El paciente fue evaluado una semana después, presentando una recuperación importante de la espasticidad de los miembros, pero persistía la incapacidad de incorporarse totalmente. Dos semanas después fue evaluado nuevamente donde el paciente mostró franca mejoría, pero era incapaz de incorporarse totalmente, sólo lograba mantenerse decúbito esternal.

Después se realizaron controles mensuales durante 4 meses, donde se apreciaba algún grado de mejoría pero en forma gradual y lenta. Luego por circunstancias, hubo una desconexión con el propietario, y solo luego de varios meses se contacto nuevamente, quien informo que Washington había vuelto a caminar luego de 8 meses post cirugía.

Fue citado a control, observando al paciente caminando, con una leve tetraparesia con disfunción propioceptiva incipiente en los 4 miembros (Fig. 6).

 

Fig 6. Paciente 11 meses posterior a la cirugía.

Discusión

A pesar de que en medicina veterinaria en Chile, son comunes las fracturas de columna, debido a la alta tendencia de los caninos a sufrir atropellos, es difícil encontrar publicaciones de casos de fractura de cuerpo de axis con subluxación atlantoaxial.

La evidencia mostrada en este caso, indica una severa lesión del segmento cervical, debido a que el canal vertebral en esta área es más grande que en otros segmentos de la columna, por lo que se requiere un daño mayor que en los otros segmentos para producir este grado de compresión medular y, por ende, la signología neurológica clínica (Jeffery, 1995).

La estabilización ventral de este tipo de fracturas puede ser realizado con placas de acero inoxidable, cemento óseo o placas de Titanio. Lo más importante es lograr una adecuada estabilización con el material utilizado (Wheeler, 1994).
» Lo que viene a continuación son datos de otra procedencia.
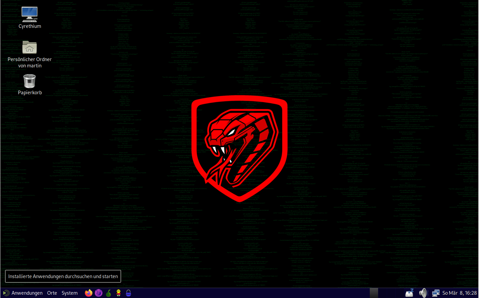This screenshot has height=298, width=479.
Task: Open the Orte menu
Action: pos(52,293)
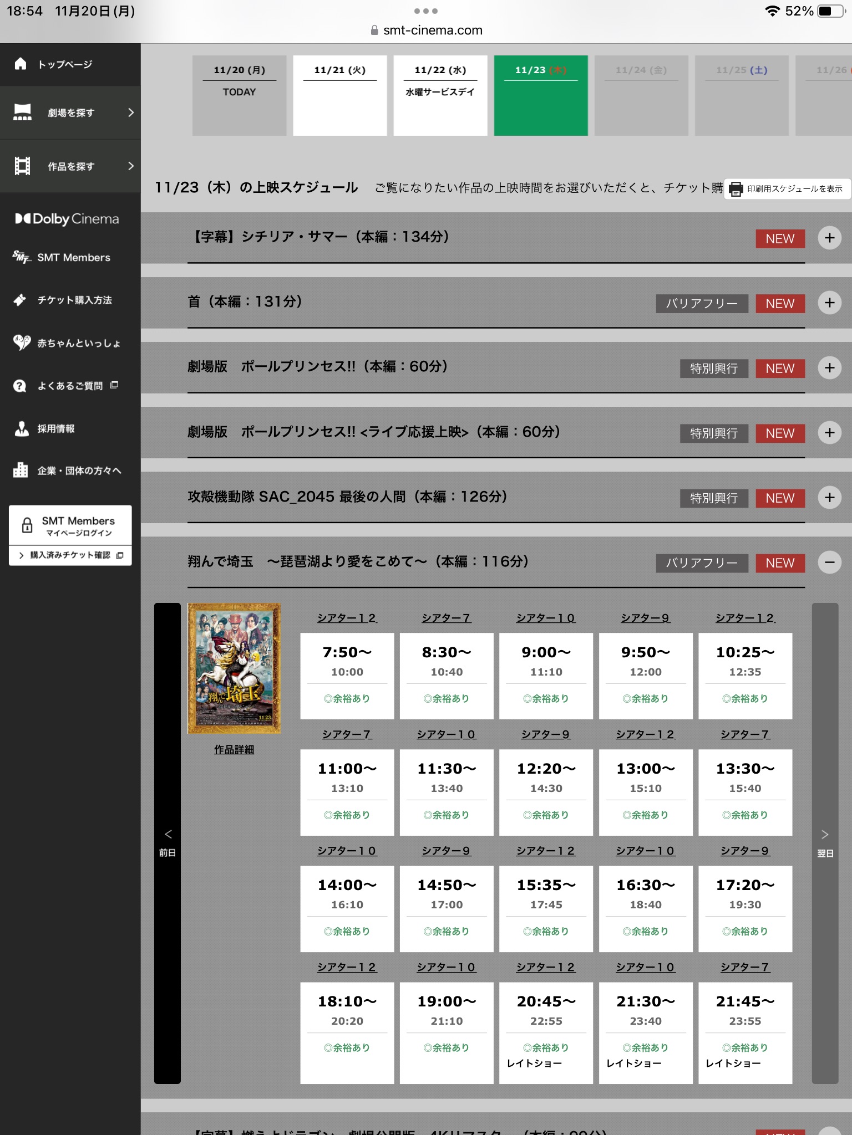Click the 翔んで埼玉 movie poster
The image size is (852, 1135).
pyautogui.click(x=234, y=668)
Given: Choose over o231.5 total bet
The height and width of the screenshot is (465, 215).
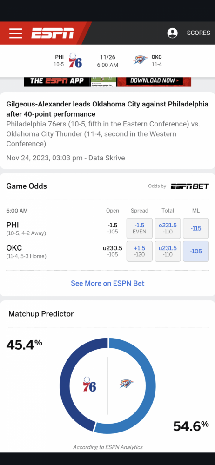Looking at the screenshot, I should click(168, 228).
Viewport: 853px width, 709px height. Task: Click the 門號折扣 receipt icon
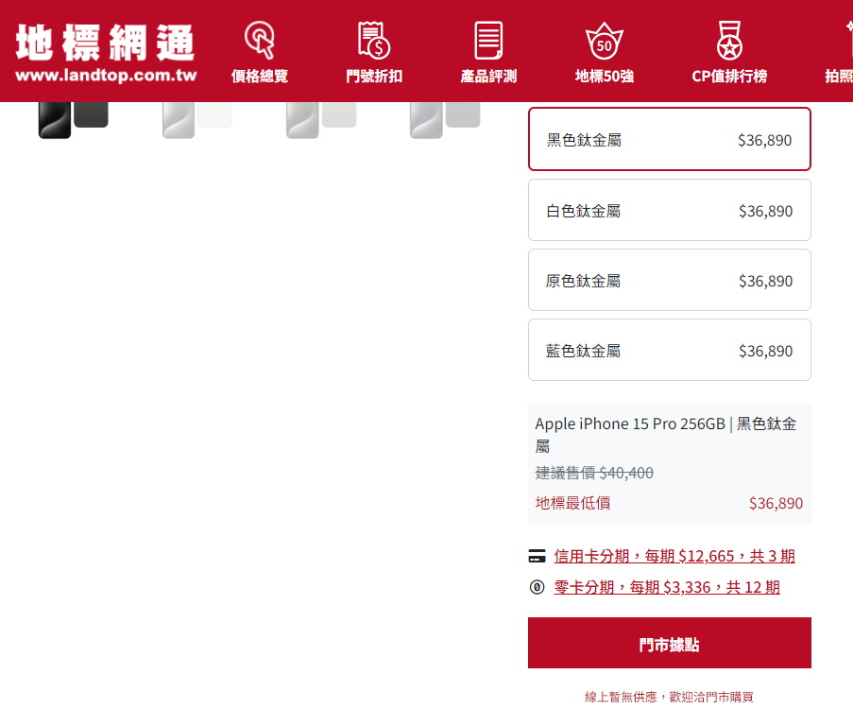[374, 40]
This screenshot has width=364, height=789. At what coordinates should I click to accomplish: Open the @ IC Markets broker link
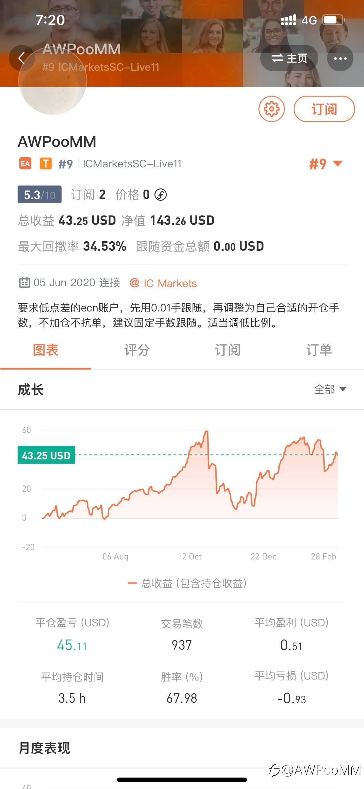[163, 283]
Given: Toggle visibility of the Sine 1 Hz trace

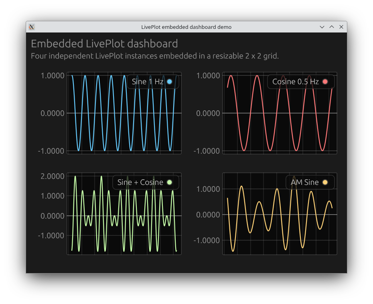Looking at the screenshot, I should (x=169, y=81).
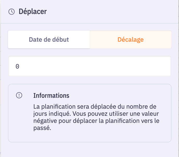Click the Déplacer panel title
This screenshot has height=157, width=179.
pyautogui.click(x=33, y=12)
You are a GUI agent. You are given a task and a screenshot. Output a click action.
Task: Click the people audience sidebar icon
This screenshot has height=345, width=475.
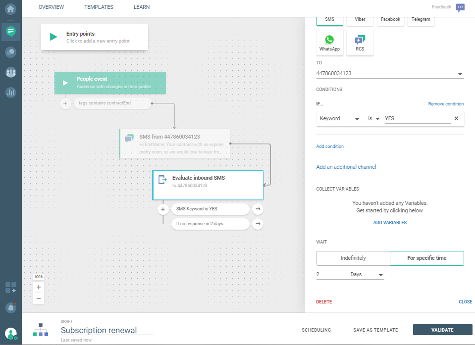10,72
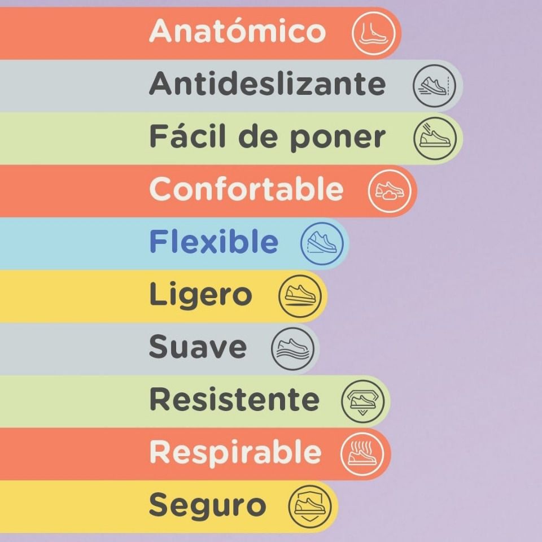The height and width of the screenshot is (542, 542).
Task: Select the shield shoe icon beside Seguro
Action: (309, 506)
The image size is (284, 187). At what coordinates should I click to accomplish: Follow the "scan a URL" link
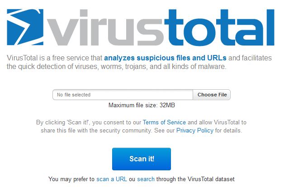(x=112, y=179)
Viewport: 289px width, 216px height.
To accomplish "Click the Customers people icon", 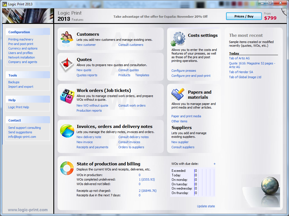I will [67, 37].
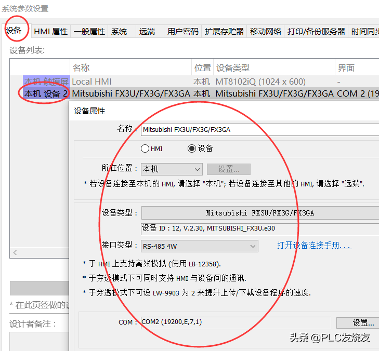
Task: Open the 所在位置 dropdown
Action: click(x=172, y=169)
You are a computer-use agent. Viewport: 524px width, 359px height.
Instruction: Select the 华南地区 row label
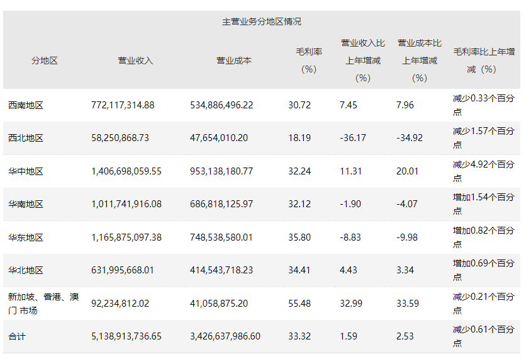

Debido a que la lesión ocurrió entre la 1ra y 2da vértebra cervical, existe un alto riesgo al realizar la estabilización de la fractura, debido a que esta muy cerca del tronco encefálico, pudiendo causarla lesión de algún núcleo, por ejemplo provocar falla respiratoria (Oliver, 1997).

La mielografía como control después de la cirugía es muy importante debido a que es la única forma de evaluarla compresión medular, luego de realizada la estabilización quirúrgica. El tiempo entre la cirugía y la mielografía debe ser la menor posible para prevenir un mayor daño medular (Clemmons, 1998 comunicación personal).

La laminectomía fue realizada porque el resultado de la mielografía efectuada después de la estabilización ventral, evidenció una severa compresión ventral de la medula espinal a nivel atlanto‑axial.

Es muy importante de mencionar que en este tipo de lesión, el cuidado post‑quirúrgico debe ser muy riguroso, realizando un vaciamiento de la vejiga en forma periódica, ya que está alterado el reflejo detrusor. Además se debe cambiar de posición al paciente, también en forma periódica para evitar escaras (Wheeler, 1994).

Bibliografía:

  • Oliver J.; Lorenz M.; Konegay J. Handbook of Veterinary Neurology. 3,d Editions, Philadelphia, W.B. Saunders Company pp 173‑215.

  • Wheeler S. and Sharp N. 1994. Small Animal Spinal Disorders Diagnosis and Surgery. London, Mosby‑Wolfe, pp 171191.

  • Wheeler S. and Sharp N. 1994. Small Animal Spinal Disorders Diagnosis and Surgery. London, Mosby‑Wolfe, pp 203219.

  • Jeffery N. 1995. Handbook of Small Animal Surgery. London, W.B. Saunders Company Ud. pp 9‑23.